Who Should Take Aspirin?
For the last five years I’ve been advising my patients who have no evidence of atherosclerotic vascular disease against taking aspirin to prevent heart attack and stroke. Several comprehensive reviews of all the randomized trials of aspirin had concluded by 2011 that
The current totality of evidence provides only modest support for a benefit of aspirin in patients without clinical cardiovascular disease, which is offset by its risk. For every 1,000 subjects treated with aspirin over a 5-year period, aspirin would prevent 2.9 MCE and cause 2.8 major bleeds.
(MCE=major cardiovascular events, e.g. stroke, heart attack, death from cardiovascular disease)
Dr. Oz, on the other hand, came to St.
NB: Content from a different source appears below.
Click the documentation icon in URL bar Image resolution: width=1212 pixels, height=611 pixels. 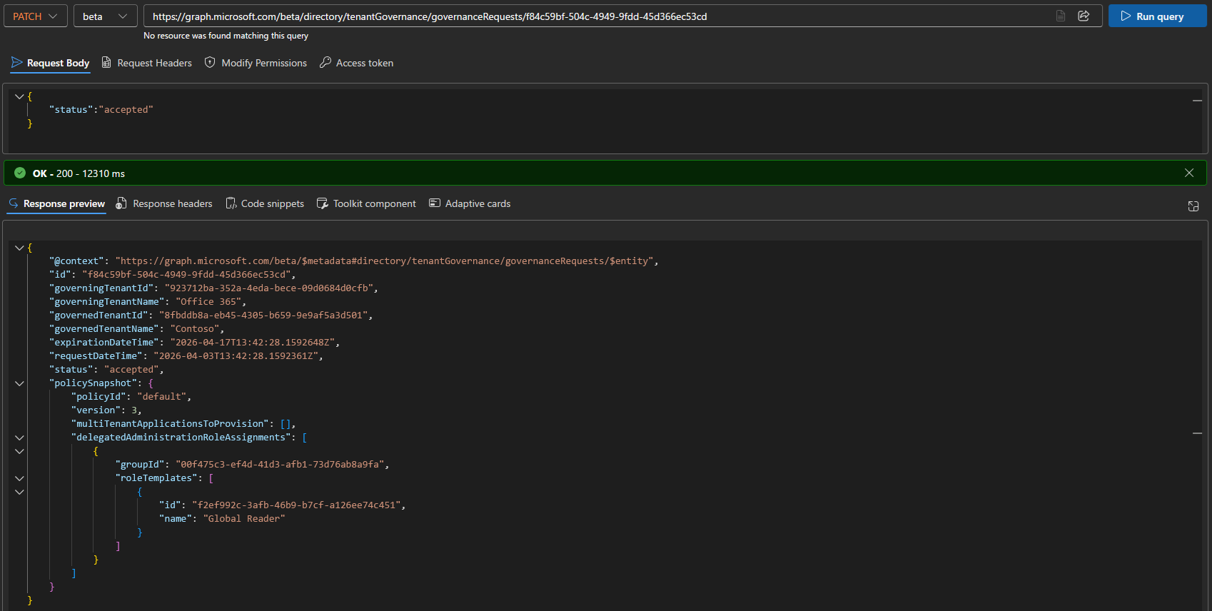[x=1061, y=16]
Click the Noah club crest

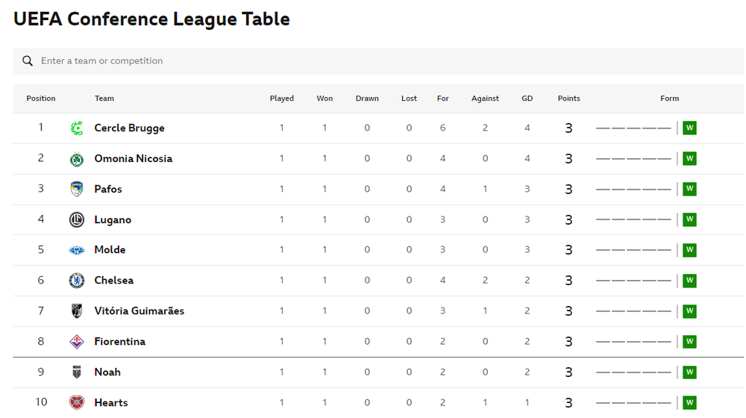pos(77,372)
Louis in 2011 to have lunch with five hundred women and advised them all to take a baby aspirin daily (and fish oil, which is not indicated for primary prevention as I have discussed here). When I saw these women subsequently in my office I had to spend a fair amount of our visit explaining why they didn’t need to take aspirin and fish oil.
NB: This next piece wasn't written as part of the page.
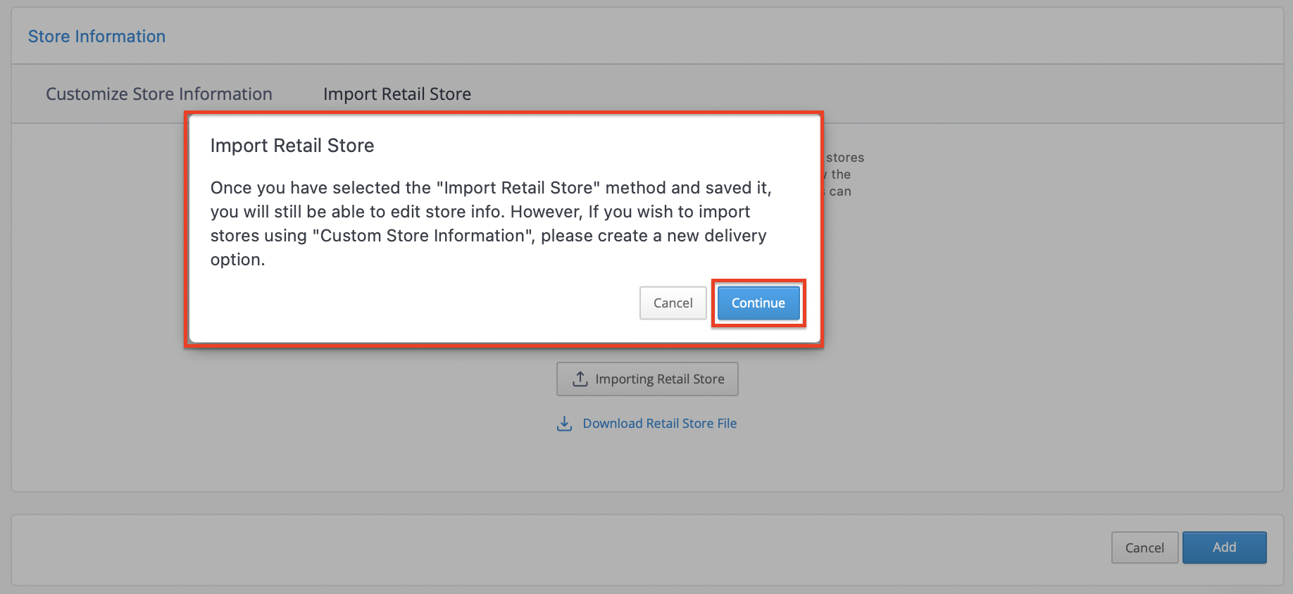Open the Download Retail Store File link
This screenshot has width=1293, height=594.
659,424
After reviewing available data, the FDA this week issued a statementrecommending against aspirin use for the prevention of a first heart attack or stroke in patients with no history of cardiovascular disease (i.e. for primary prevention). The FDA pointed out that aspirin use is associated with “serious risks,” including increased risk of bleeding in the stomach and brain. As for secondary prevention for people with cardiovascular disease or those who have had a previous heart attack or stroke (secondary prevention), the available evidence continues to support aspirin use.
Subclinical Atherosclerosis and Aspirin usage
As I’ve discussed previously, however, many individuals who have not had a stroke or heart attack are walking around with a substantial burden of atherosclerosis in their arteries. Fatty plaques can become quite advanced in the arteries to the brain and heart before they obstruct blood flow and cause symptoms. In such individuals with subclinical atherosclerosis aspirin is going to be much more beneficial.
Guided Use of Aspirin
We have the tools available to look for atherosclerotic plaques before they rupture and cause heart attacks or stroke. Ultrasound screening of the carotid artery, as I discussed here, is one such tool: vascular screening is an accurate, harmless and painless way to assess for subclinical atherosclerosis.
In my practice, the answer to the question of who should or should not take aspirin is based on whether my patient has or does not have significant atherosclerosis. If they have had a clinical event due to atherosclerotic cardiovascular disease (stroke, heart attack, coronary stent, coronary bypass surgery, documented blocked arteries to the legs) I recommend they take one 81 milligram (baby) uncoated aspirin daily. If they have not had a clinical event but I have documented by either
vascular screening (significant carotid plaque)
coronary calcium score (high score (cut-off is debatable, more on this in a subsequent post)
Incidentally discovered plaque in the aorta or peripheral arteries (found by CT or ultrasound done for other reasons)
then I recommend a daily baby aspirin (assuming no high risk of bleeding).
There are no randomized trials testing this approach but in the next few years several large aspirin trials will be completed and hopefully we will get a better understanding of who benefits most from aspirin for primary prevention.
Until then remember that aspirin is a powerful drug with potential for good and bad effects on your body. Only take it if you and your health care provider have decided the benefits outweigh the risks after careful consideration of your particular situation.